[BEGIN DATA EXCERPTS]

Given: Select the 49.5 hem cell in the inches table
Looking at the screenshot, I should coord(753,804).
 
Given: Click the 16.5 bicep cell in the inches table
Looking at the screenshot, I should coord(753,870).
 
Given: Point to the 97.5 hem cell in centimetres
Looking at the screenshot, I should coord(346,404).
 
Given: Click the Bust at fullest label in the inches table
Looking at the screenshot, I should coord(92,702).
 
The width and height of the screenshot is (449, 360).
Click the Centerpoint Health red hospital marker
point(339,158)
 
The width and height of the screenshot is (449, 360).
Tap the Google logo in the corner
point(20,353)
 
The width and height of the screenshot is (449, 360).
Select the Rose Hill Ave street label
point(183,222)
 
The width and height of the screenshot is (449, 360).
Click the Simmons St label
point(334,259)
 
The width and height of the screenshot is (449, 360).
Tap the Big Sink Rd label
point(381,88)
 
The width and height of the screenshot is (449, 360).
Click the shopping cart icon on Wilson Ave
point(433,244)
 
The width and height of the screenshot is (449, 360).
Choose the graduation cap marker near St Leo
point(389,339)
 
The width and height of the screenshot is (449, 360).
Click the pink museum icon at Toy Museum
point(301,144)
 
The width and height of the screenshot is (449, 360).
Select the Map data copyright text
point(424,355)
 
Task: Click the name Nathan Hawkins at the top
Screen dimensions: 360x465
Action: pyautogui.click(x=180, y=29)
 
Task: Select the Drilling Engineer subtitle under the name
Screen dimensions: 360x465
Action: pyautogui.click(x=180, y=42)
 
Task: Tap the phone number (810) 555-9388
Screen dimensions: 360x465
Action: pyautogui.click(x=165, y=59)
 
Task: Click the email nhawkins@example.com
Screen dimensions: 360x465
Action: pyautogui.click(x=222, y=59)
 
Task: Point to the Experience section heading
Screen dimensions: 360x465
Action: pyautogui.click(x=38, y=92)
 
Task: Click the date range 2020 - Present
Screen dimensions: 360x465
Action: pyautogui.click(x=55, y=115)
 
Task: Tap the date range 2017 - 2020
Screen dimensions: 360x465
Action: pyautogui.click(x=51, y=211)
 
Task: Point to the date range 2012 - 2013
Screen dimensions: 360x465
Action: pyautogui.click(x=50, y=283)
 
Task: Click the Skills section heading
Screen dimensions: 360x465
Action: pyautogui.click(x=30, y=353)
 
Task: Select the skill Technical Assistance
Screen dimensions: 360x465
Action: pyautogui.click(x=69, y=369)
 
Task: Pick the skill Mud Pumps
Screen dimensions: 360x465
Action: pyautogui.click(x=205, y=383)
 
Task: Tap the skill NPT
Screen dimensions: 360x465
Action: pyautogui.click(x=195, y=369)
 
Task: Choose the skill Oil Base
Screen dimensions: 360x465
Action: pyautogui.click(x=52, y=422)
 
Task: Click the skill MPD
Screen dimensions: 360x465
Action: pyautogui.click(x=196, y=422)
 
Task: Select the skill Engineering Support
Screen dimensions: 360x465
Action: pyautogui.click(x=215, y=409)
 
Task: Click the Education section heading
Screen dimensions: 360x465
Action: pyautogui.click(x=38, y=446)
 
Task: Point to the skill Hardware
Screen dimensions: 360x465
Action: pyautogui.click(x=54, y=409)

[END DATA EXCERPTS]

**REQUIRED WORK**. Rescale the entries from the line containing "Task: Tap the date range 2017 - 2020" through the end of the entries. Write out every line in that span again, requests included, with each click coordinate in the answers multiplied by 1.55 and rounded to a whole number, halves rounding up.

**RESPONSE FOR THIS EXERCISE**.
Task: Tap the date range 2017 - 2020
Screen dimensions: 360x465
Action: pyautogui.click(x=79, y=327)
 
Task: Point to the date range 2012 - 2013
Screen dimensions: 360x465
Action: pyautogui.click(x=78, y=439)
 
Task: Click the Skills section heading
Screen dimensions: 360x465
Action: pyautogui.click(x=47, y=547)
 
Task: Select the skill Technical Assistance
Screen dimensions: 360x465
Action: pyautogui.click(x=107, y=572)
 
Task: Pick the skill Mud Pumps
Screen dimensions: 360x465
Action: pyautogui.click(x=318, y=594)
 
Task: Tap the skill NPT
Screen dimensions: 360x465
Action: pyautogui.click(x=302, y=572)
 
Task: Choose the skill Oil Base
Screen dimensions: 360x465
Action: pyautogui.click(x=81, y=654)
 
Task: Click the skill MPD
Screen dimensions: 360x465
Action: pyautogui.click(x=304, y=654)
 
Task: Select the skill Engineering Support
Screen dimensions: 360x465
Action: pyautogui.click(x=333, y=634)
 
Task: Click the Education section heading
Screen dimensions: 360x465
Action: pyautogui.click(x=59, y=691)
 
Task: Point to the skill Hardware
Screen dimensions: 360x465
Action: pyautogui.click(x=84, y=634)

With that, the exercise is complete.